Mininet is the de-facto standard simulation environment for experimenting with SDN enabled networks based on the OpenFlow protocol. Although Mininet is powerful and not resource hungry, it has a strong limitation: it is not possible to use it for networks in which both OpenFlow and standard distributed routing protocols (e.g. Open Short Path First, OSPF) simultaneously run. In this paper we present SDNetkit, an enhanced release of the widely used Netkit network emulator that overcomes the limitation imposed by Mininet. We improved Netkit by adding all needed software to run OpenFlow based networks (e.g. OpenVSwitch and the Ryu framework). We show two use cases in which OpenFlow and standard protocols coexist. In particular, we address interoperability problems by presenting one use case in which OpenFlow nodes interact with standard ones (e.g. OSPF routers) in multi-domain networks, as well as one use case in which the OpenFlow protocol and OSPF run on the same machine, discussing some problems related to specific configurations. We believe that having the possibility to experiment SDN also in presence of interoperability scenarios results in opening to new research perspectives.

Leveraging SDN to monitor critical infrastructure networks in a smarter way

In critical infrastructures, communication networks are used to exchange vital data among elements of Industrial Control Systems (ICSes). Due to the criticality of such systems and the increase of the cybersecurity risks in these contexts, best practices recommend the adoption of Intrusion Detection Systems (IDSes) as monitoring facilities. The choice of the positions of IDSes is crucial to monitor as many streams of data traffic as possible. This is especially true for the traffic patterns of ICS networks, mostly confined in many subnetworks, which are geographically distributed and largely autonomous.
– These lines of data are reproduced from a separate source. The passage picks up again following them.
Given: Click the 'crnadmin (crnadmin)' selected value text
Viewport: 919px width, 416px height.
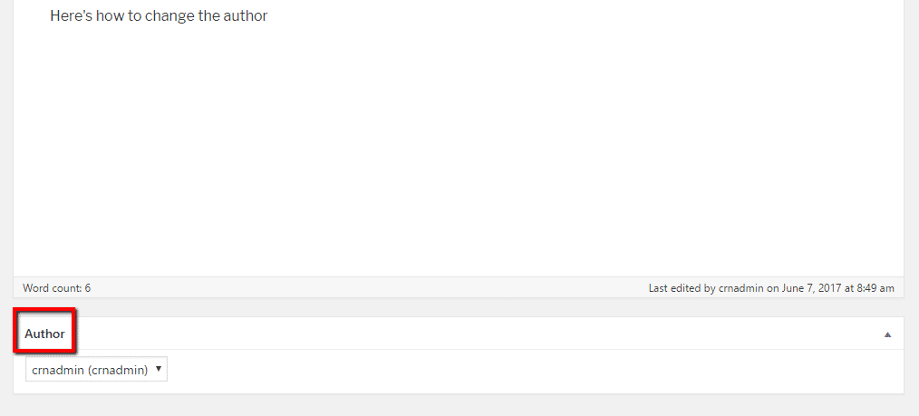Looking at the screenshot, I should pyautogui.click(x=90, y=370).
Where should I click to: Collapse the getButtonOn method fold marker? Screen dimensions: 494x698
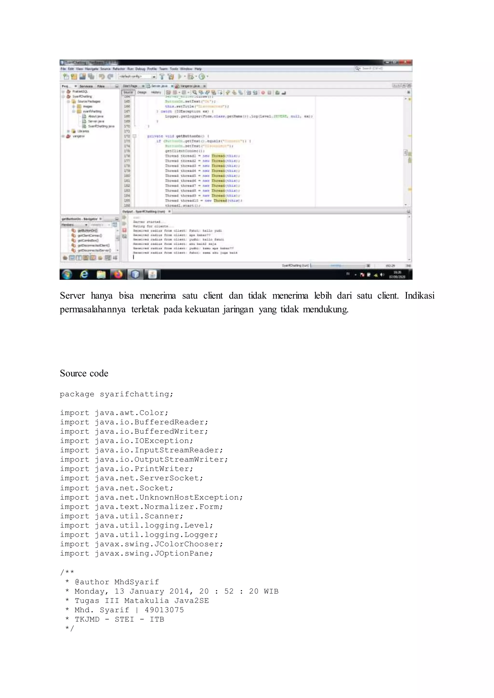[134, 136]

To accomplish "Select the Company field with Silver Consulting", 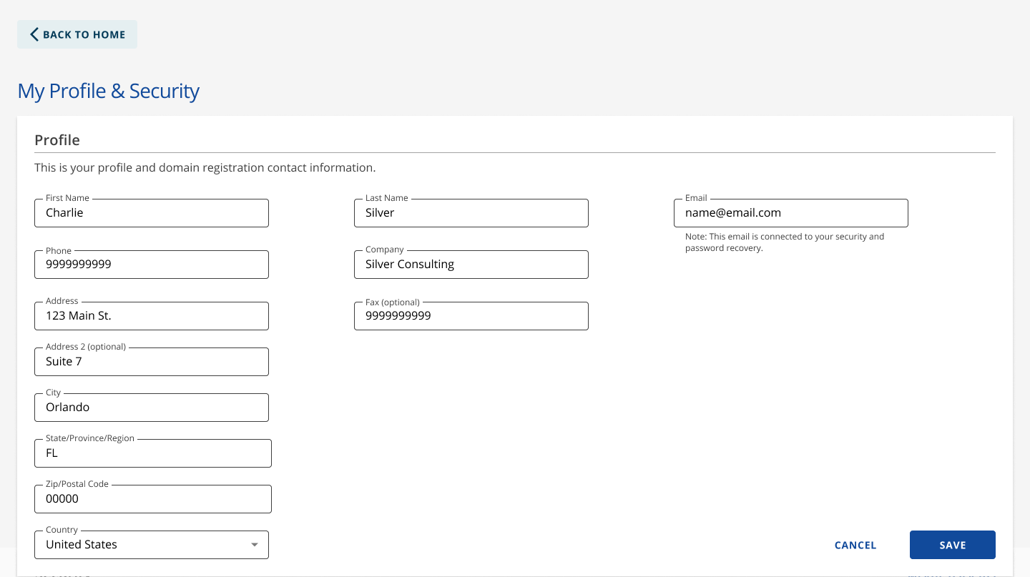I will click(x=471, y=265).
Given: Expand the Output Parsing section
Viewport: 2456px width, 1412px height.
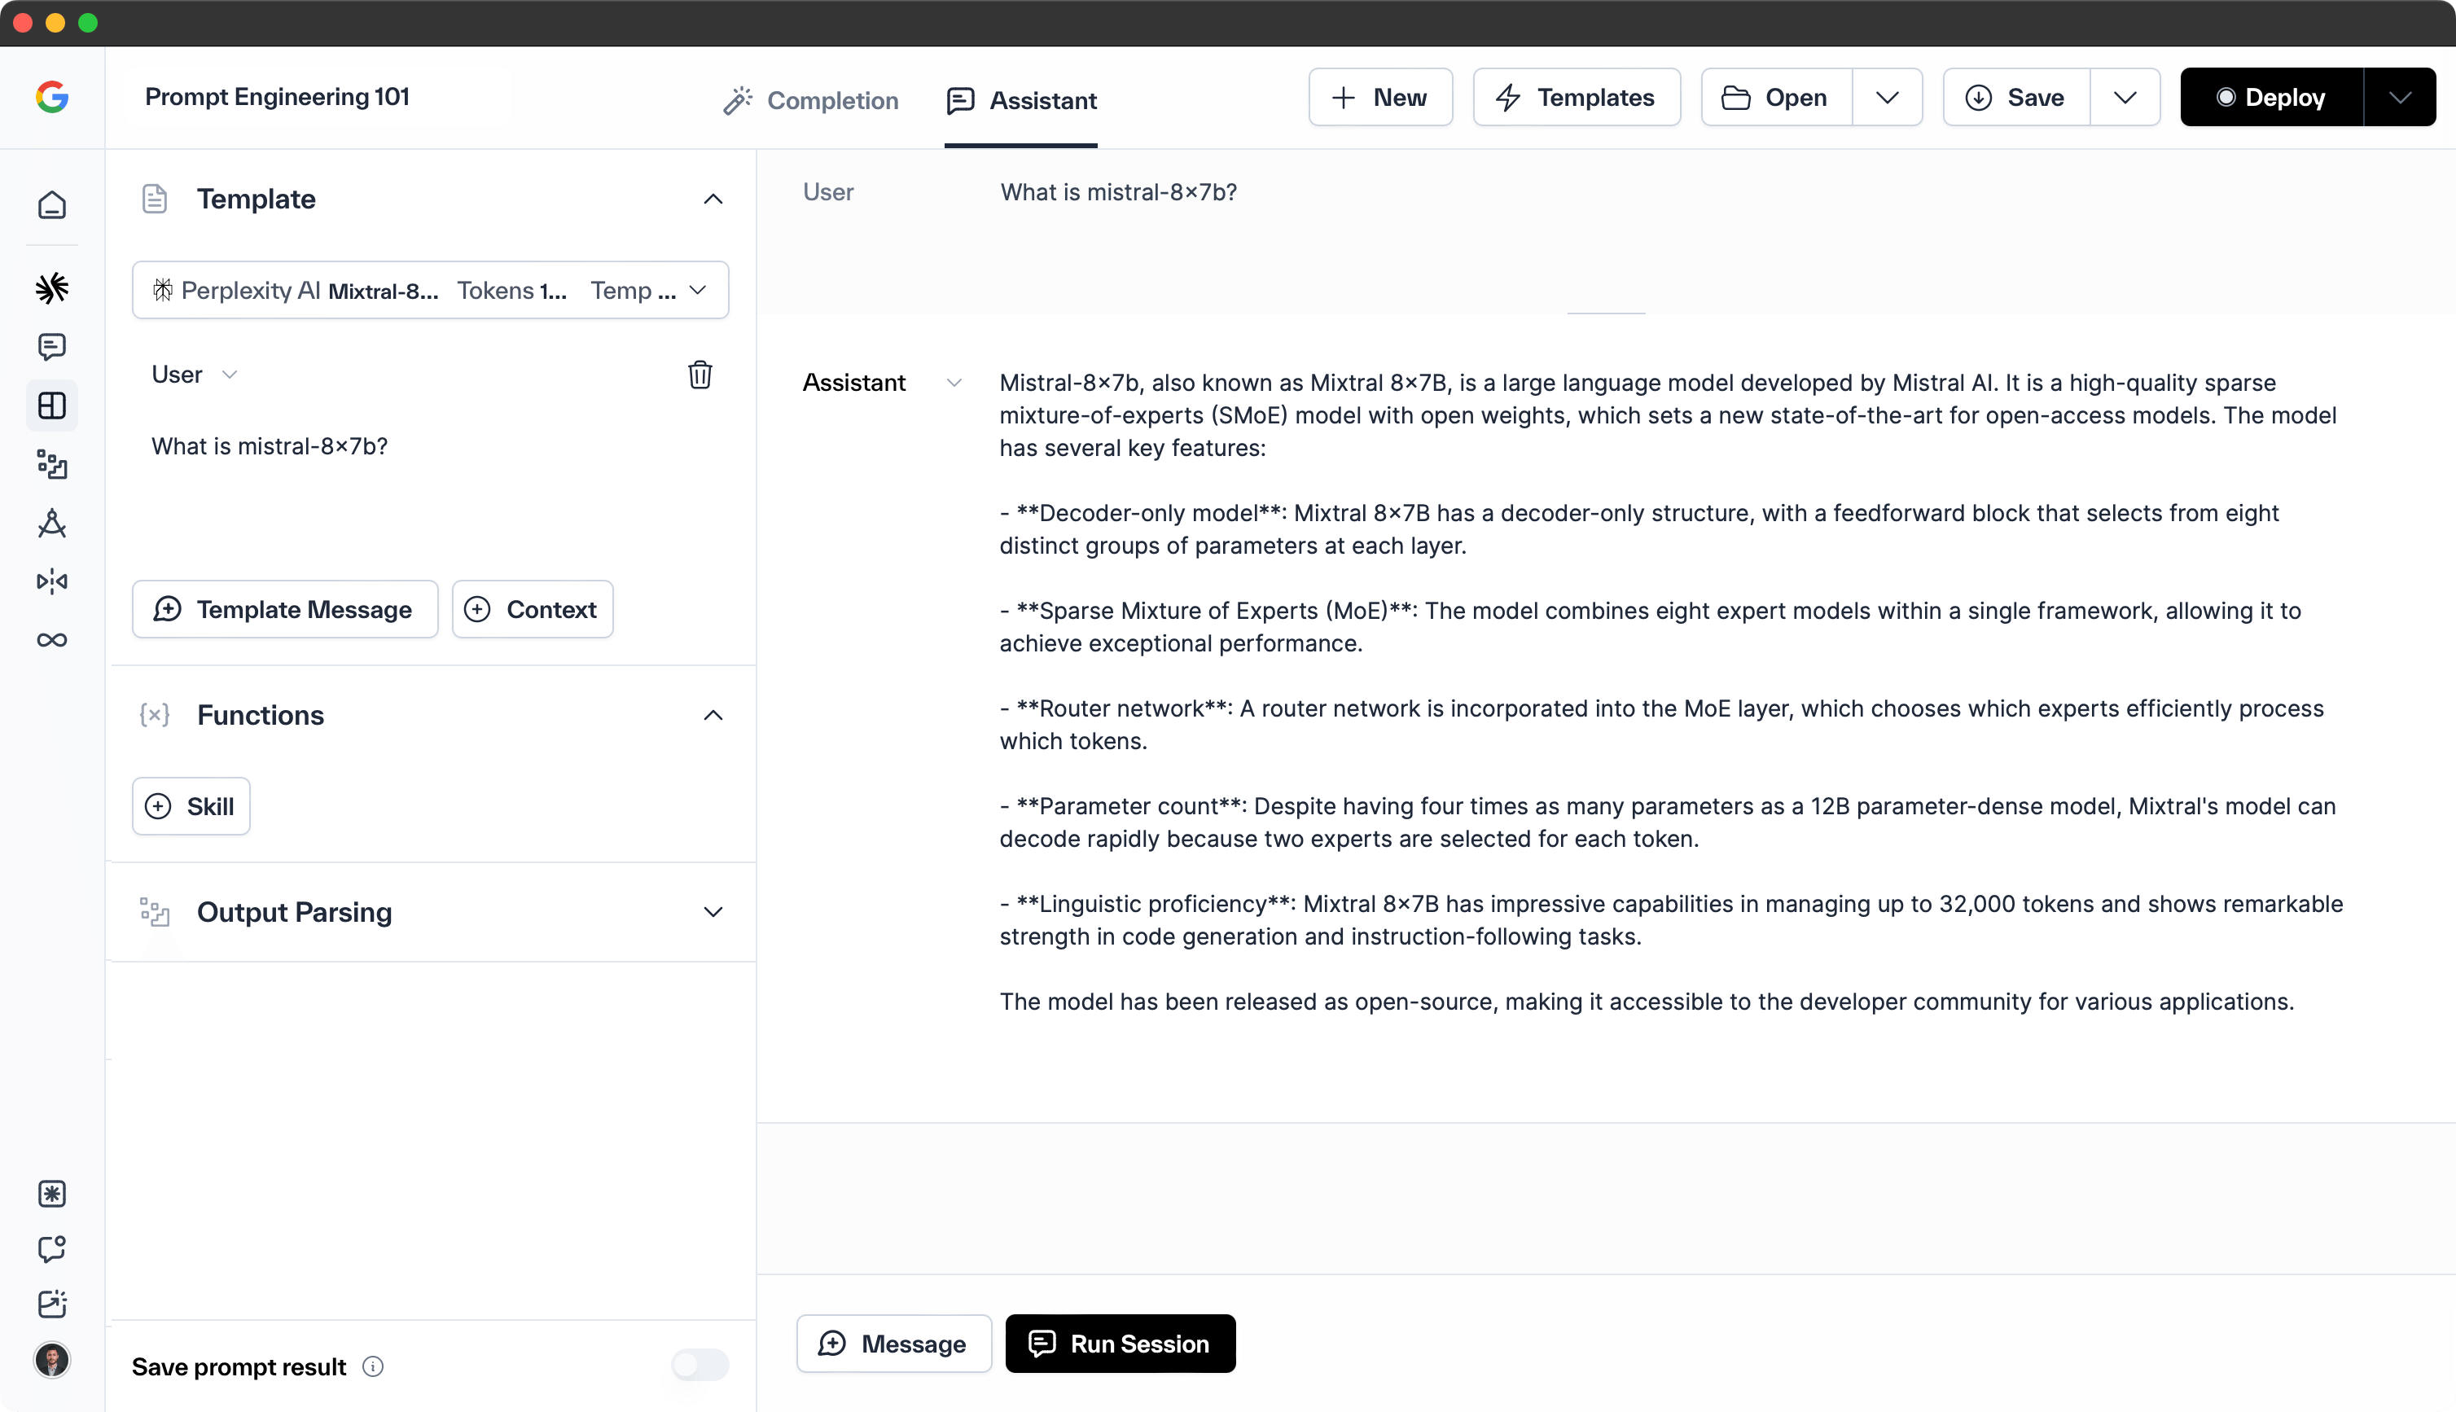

We introduce a methodology and a software architecture that allow an ICS operator to use the spare bandwidth that might be available in over-provisioned networks to forward replicas of traffic streams towards a single IDS placed at an arbitrary location. We leverage certain characteristics of ICS networks, like stability of topology and bandwidth needs predictability, and make use of the Software-Defined Networking (SDN) paradigm. We fulfill strict requirements about packet loss, for both functional and security aspects. Finally, we evaluate our approach on network topologies derived from real networks.